Usher syndrome is comprised of a group of diseases with a distinctive combination of hearing and progressive vision loss. It is named for a Scottish ophthalmologist, Charles Howard Usher, who recognized their hereditary nature although he was not the first to describe the condition. Type IV Usher Syndrome is the most recently described of the four known forms.
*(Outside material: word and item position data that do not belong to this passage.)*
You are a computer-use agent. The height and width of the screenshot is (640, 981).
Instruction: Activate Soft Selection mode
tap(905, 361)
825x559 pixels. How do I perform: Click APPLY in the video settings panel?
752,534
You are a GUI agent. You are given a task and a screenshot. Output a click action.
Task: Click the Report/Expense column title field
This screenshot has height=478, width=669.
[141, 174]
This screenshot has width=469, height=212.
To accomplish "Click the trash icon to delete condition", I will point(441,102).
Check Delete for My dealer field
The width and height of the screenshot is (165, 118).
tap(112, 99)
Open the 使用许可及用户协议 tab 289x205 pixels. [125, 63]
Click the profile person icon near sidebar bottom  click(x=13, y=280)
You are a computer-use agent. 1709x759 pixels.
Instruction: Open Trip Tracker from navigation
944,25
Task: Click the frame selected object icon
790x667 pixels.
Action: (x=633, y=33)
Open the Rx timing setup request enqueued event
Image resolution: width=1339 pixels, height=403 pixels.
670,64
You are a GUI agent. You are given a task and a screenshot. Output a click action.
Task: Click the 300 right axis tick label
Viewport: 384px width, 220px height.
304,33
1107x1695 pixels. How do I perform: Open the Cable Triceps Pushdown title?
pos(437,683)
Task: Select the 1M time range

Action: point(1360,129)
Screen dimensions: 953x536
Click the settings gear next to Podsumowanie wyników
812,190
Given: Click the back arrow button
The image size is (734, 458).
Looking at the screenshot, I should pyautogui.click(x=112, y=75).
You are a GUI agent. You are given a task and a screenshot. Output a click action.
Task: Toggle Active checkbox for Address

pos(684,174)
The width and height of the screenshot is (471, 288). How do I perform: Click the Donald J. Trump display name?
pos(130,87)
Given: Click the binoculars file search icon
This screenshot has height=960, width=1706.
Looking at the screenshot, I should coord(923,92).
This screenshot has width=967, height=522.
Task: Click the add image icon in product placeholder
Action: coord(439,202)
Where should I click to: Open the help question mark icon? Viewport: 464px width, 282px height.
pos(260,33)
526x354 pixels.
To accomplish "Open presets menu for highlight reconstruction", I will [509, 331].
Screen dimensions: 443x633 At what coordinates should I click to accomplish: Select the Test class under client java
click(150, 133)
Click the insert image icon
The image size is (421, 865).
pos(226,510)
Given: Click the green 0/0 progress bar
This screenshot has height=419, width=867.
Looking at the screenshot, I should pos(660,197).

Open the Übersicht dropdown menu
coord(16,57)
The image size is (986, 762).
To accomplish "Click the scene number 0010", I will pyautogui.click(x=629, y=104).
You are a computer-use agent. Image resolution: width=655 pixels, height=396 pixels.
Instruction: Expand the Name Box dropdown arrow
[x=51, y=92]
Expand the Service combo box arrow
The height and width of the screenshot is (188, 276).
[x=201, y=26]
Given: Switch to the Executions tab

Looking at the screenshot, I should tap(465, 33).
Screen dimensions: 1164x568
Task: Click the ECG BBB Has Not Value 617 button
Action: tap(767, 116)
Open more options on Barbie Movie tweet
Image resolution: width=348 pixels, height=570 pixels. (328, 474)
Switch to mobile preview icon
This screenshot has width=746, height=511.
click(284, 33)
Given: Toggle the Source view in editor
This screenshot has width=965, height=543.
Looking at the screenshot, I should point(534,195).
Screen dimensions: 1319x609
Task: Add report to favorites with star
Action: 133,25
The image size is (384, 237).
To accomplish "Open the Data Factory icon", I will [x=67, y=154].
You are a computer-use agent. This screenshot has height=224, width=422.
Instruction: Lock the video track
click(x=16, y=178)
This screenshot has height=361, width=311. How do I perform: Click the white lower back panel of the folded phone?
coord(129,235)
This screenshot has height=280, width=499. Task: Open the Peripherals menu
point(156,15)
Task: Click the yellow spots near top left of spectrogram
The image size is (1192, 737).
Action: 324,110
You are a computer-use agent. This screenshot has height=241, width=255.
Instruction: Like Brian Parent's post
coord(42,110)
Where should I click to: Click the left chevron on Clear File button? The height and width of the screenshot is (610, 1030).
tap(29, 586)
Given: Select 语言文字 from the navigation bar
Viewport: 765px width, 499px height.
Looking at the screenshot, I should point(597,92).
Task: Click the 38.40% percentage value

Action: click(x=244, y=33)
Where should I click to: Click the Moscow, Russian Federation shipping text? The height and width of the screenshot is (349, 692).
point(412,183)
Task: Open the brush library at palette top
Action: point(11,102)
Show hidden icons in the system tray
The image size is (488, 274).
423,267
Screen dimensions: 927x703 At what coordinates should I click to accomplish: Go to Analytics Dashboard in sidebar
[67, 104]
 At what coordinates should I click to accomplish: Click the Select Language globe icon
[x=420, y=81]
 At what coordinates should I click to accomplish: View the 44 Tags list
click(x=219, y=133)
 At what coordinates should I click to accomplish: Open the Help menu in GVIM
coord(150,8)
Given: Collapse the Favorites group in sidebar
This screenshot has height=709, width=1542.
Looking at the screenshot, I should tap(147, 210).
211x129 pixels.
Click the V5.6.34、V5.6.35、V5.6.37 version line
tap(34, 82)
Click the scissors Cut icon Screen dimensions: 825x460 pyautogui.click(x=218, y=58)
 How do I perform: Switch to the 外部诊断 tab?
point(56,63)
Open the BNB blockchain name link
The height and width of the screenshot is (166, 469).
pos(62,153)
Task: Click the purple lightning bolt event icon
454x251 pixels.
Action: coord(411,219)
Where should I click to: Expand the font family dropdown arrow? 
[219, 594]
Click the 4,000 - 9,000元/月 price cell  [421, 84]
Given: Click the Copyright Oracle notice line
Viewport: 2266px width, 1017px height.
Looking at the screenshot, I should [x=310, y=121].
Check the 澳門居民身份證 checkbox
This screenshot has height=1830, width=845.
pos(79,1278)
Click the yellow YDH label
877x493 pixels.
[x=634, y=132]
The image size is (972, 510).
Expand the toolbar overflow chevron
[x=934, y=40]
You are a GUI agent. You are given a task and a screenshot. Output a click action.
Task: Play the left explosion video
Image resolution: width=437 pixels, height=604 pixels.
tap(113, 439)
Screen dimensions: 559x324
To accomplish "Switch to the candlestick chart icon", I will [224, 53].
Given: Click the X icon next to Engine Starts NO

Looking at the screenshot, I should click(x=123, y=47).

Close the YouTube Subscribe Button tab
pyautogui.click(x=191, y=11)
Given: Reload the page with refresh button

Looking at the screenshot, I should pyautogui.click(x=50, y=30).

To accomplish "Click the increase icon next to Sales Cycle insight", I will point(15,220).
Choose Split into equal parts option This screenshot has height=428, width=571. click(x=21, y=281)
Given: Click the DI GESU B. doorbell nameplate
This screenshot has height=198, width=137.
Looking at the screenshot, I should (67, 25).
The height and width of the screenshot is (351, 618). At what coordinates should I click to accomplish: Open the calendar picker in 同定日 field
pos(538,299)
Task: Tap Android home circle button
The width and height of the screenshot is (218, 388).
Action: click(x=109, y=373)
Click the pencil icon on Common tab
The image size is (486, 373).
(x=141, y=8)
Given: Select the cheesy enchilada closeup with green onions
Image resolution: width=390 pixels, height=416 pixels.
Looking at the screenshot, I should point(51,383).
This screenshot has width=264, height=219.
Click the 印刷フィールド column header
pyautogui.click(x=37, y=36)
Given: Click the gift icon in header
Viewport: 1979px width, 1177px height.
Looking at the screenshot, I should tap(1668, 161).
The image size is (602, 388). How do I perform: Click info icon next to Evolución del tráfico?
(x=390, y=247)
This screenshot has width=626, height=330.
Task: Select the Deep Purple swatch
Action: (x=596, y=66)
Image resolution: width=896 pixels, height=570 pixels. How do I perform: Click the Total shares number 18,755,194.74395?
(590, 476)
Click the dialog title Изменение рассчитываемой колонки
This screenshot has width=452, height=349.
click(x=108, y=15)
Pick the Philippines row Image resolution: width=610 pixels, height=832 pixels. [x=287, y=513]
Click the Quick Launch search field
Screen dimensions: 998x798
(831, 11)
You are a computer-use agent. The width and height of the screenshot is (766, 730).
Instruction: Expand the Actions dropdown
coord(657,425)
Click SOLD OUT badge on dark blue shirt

Five patients from three Yemenite Jewish families have been described. A progressive neurosensory hearing loss with onset in midlife together with night vision difficulties and a slow deterioration of visual acuity is characteristic. The peripheral field of vision is narrowed in older individuals and the appearance of the retina resembles a disorder known as retinitis pigmentosa with narrowing of the retinal vessels and pigmentary changes.
An ERG (electroretinogram) documents the progressive degeneration of the retinal photoreceptors known as rods and cones.
This condition follows an autosomal recessive pattern of inheritance. Mutations in both members of a specific pair of genes are responsible. Each clinically normal parent contributes one mutated gene and two such parents can expect that 25 per cent of their offspring will have this condition.
Symptoms of visual and hearing difficulties may have their onset at any time but usually not until midlife and no general health problems are known to be associated. Longevity is not impacted. Low vision devices and corrective lenses with special tinting can be helpful, especially in school-age children.
Hearing loss is neurosensory in etiology and may require cochlear implants for improvement.